Our last testing tool is the library dscheck. It provides a way to exhaustively test all the possible schedulings of a Multicore execution in order to discover the worst-case scenario that would lead to a crash. It does so by simulating parallelism on a single core using concurrency, thanks to algebraic effects and a custom scheduler. Dscheck is very fast because it doesn't test all possible interleaving but only the ones that matters.

In order to use it, you only need to replace the Atomic module by a custom one, and then write your unit test. Here I simply copy-pasted the bug generated by Lin earlier:

module Atomic = Dscheck.TracedAtomic
module Test   = Dscheck.TracedAtomic

module Bank = struct (* same as before, but now using the traced Atomic *) end

let test () =
  let t = Array.init 2 (fun _ -> Atomic.make 100) in
  Test.spawn (fun () -> Bank.transfer t 0 1 8) ; (* fake a Domain.spawn *)
  Bank.transfer t 0 1 93 ;
  assert (Bank.get t 0 >= 0)

let () = Test.trace test (* exhaustively test all interleaving *)

Dscheck will then run our test function multiple times, discovering all the interesting paths that the scheduler could lead us down, and finally outputs a visualisation describing the worst-case scheduling that lead to crashes:

dscheck

This is a low-level view of the bug. By inspecting the sequence of Atomic operations along the bad paths, we can discover the origin of the problem: the code is not careful when removing money from an account.

Perhaps this would work better:

let rec transfer t from_account to_account money =
  let money_from = get t from_account in
  if money > 0
  && from_account <> to_account
  && money_from >= money
  then begin
    if Atomic.compare_and_set t.(from_account) money_from (money_from - money)
    then let _ : int = Atomic.fetch_and_add t.(to_account) money in ()
    else transfer t from_account to_account money (* retry *)
  end

And yes, Dscheck now happily validates all possible interleaving of this unit test!
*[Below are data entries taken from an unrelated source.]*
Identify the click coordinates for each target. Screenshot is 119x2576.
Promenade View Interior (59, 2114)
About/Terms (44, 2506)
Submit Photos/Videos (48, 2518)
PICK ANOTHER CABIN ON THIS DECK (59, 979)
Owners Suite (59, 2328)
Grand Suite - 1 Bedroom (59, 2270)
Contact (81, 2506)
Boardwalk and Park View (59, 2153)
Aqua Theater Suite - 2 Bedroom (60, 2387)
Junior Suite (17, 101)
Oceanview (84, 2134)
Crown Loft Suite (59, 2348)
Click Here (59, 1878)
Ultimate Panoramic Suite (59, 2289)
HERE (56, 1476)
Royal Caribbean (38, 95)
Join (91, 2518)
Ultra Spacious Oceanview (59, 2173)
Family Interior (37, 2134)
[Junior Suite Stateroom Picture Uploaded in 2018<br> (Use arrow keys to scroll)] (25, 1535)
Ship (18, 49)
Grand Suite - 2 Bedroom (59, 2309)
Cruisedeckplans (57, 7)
More examples on the dscheck repository

So, does it mean our banking system works now? Nope! Lin reports new counter examples that break sequential consistency. I told you that lock-free was hard! Still, we can keep iterating, and we will eventually get it right because our tools remove the doubt and the impossibility of reproducibility that would otherwise make the task insurmountable. It's like having tiny assistants to double-check our assumptions. I love it. I've never been so excited to test my software!

                           get t 3  : 100
                           get t 4  : 100
                                   |
                .------------------------------------.
                |                                    |
                |                             transfer t 4 3 10  : ()
           get t 4  : 90
           get t 3  : 100
                     ^^^^^
                how? account 4 sent the money, but account 3 didn't receive it!

Would you have caught this bug? Can you fix it? ;)

This was a tiny example, and it already brought some surprises. The multicore testing Lin, STM, and dscheck have been applied to real datastructures with great success. In fact, I wouldn't trust lock-free algorithms that were not validated by them.

Conclusion

It's 2022 and OCaml is finally Multicore. Even if this article is only scratching the surface of a specific itch, I hope it has convinced you that the Multicore metamorphose wasn't only about lifting a global lock somewhere in the runtime. A lot of care and attention also went into creating a great environment to tackle really hard problems. Here we've only looked at:

  • The memory model to be able to reason about our programs
  • ThreadSanitizer to detect dangerous use of shared memory
  • Lin and STM to discover logical bugs in a multicore setting
  • Dscheck to validate unit tests of lock-free algorithms by exhaustively checking all possible interleavings of their Atomic operations

There's still a lot more to discover in the latest release of OCaml. In the meantime, not only can we do Multicore, we can do it with confidence that our code works!